Jonathan Broxton toed the rubber and delivered another blazing fastball. It was thigh height, inner part of the plate, touching 97 miles per hour as it left his hand. Lastings Milledge took a powerful swing, hoping to send the hurtling sphere right back to its source. He fouled the ball off to the right, evening the count at 2-2. Milledge stepped out of the box and regrouped. Right before returning to his stance, he took two focused practice swings. The cuts were short, on a 45-degree angle toward the dirt. You could almost see Milledge telling himself, “Swing through the ball, not around it.” He returned to the box. Once again, Broxton came set. His next pitch was in the same exact location, this time registering at 98 miles per hour. Milledge took a controlled swing and lined the ball into right-center field. As Andre Ethier desperately tried to pick up the ball, Pirate players circled the bases. Garrett Jones touched home and the comeback victory was completed.
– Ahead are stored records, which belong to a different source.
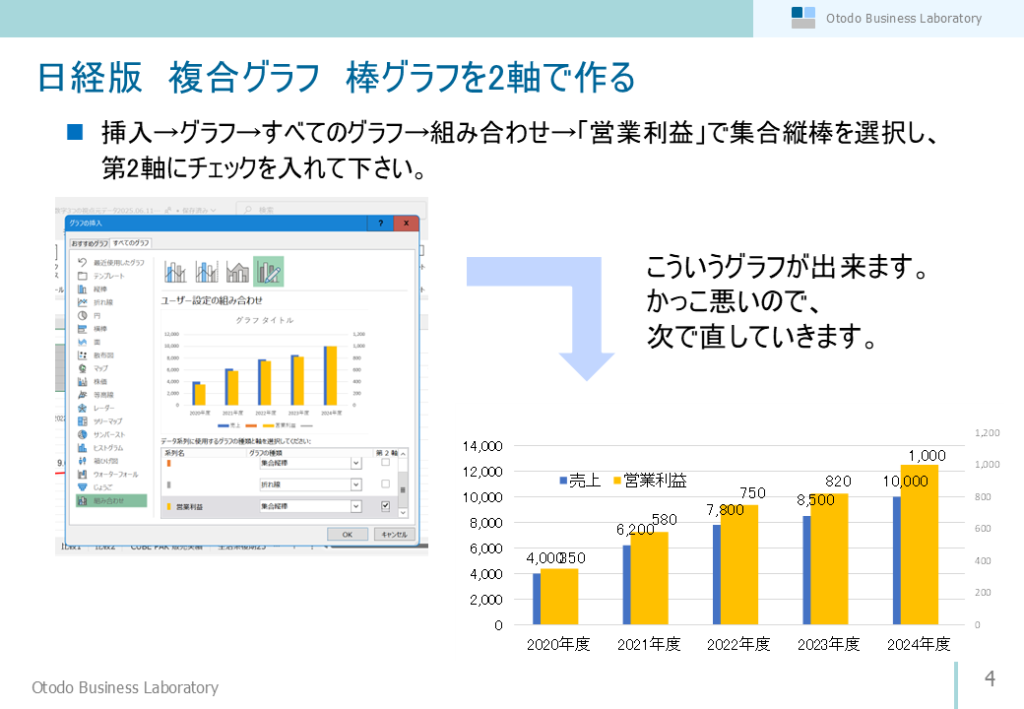Switch to the すべてのグラフ tab

click(x=131, y=243)
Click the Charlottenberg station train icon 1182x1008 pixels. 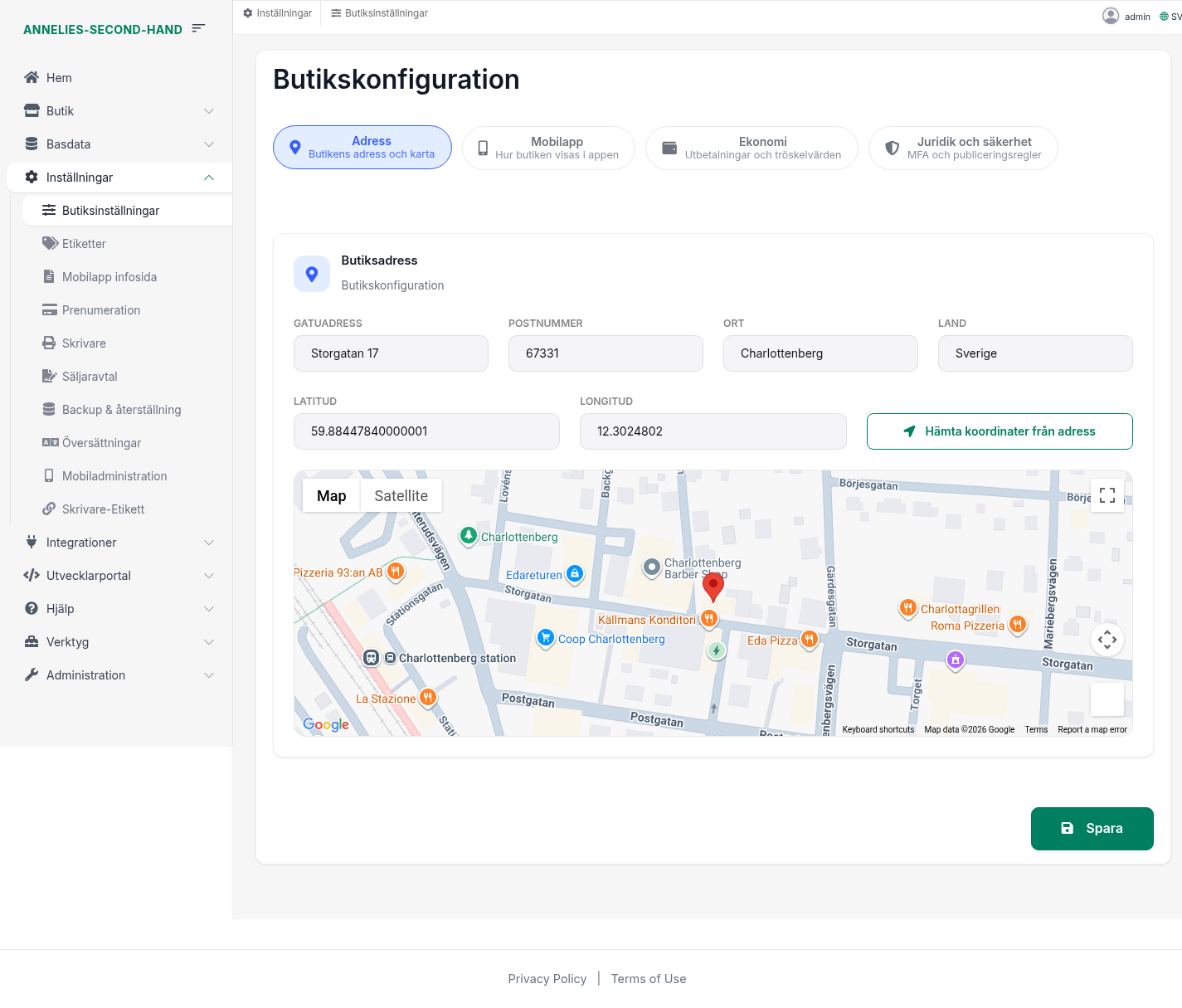372,658
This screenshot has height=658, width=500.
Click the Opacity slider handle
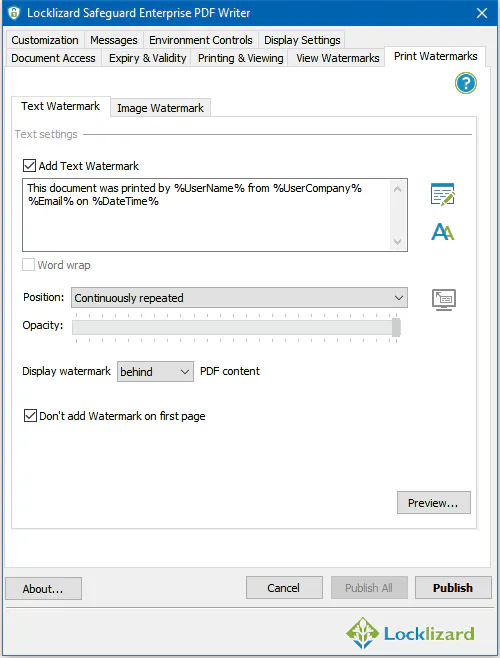pyautogui.click(x=396, y=327)
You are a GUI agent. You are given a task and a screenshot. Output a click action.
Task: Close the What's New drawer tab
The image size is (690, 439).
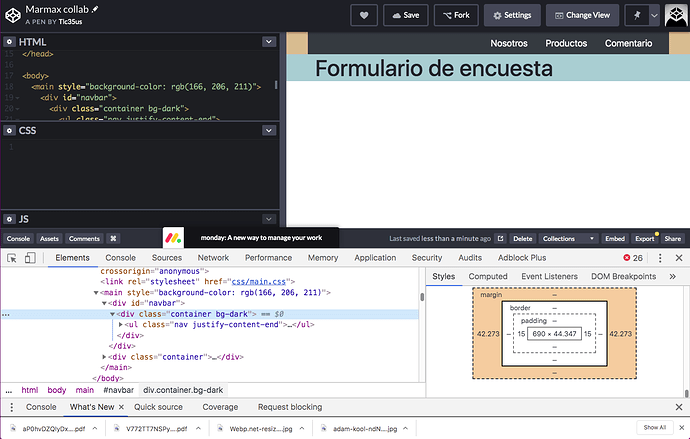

This was a fun win for the Pirates, as well as the fans who witnessed it at PNC Park. It was the type of game that could take the weight off the players’ shoulders, allowing them to relax and play with confidence. But for me, the most important moment was when Milledge stepped out of the box and regrouped. Many times, he has talked about the adjustments he has been making since joining the Pirates’ organization. Once, he briefly mentioned the work he has done on his swing plane. Watching him take a second during a pivotal situation, remind himself of the work he has been doing, and immediately deliver the big hit was very satisfying for me.
The Pirates are currently in the painful phase of the rebuilding process. If you are looking for positives right now, watch for individuals taking very small steps toward becoming successful major league players. If you look closely, you will see some progress.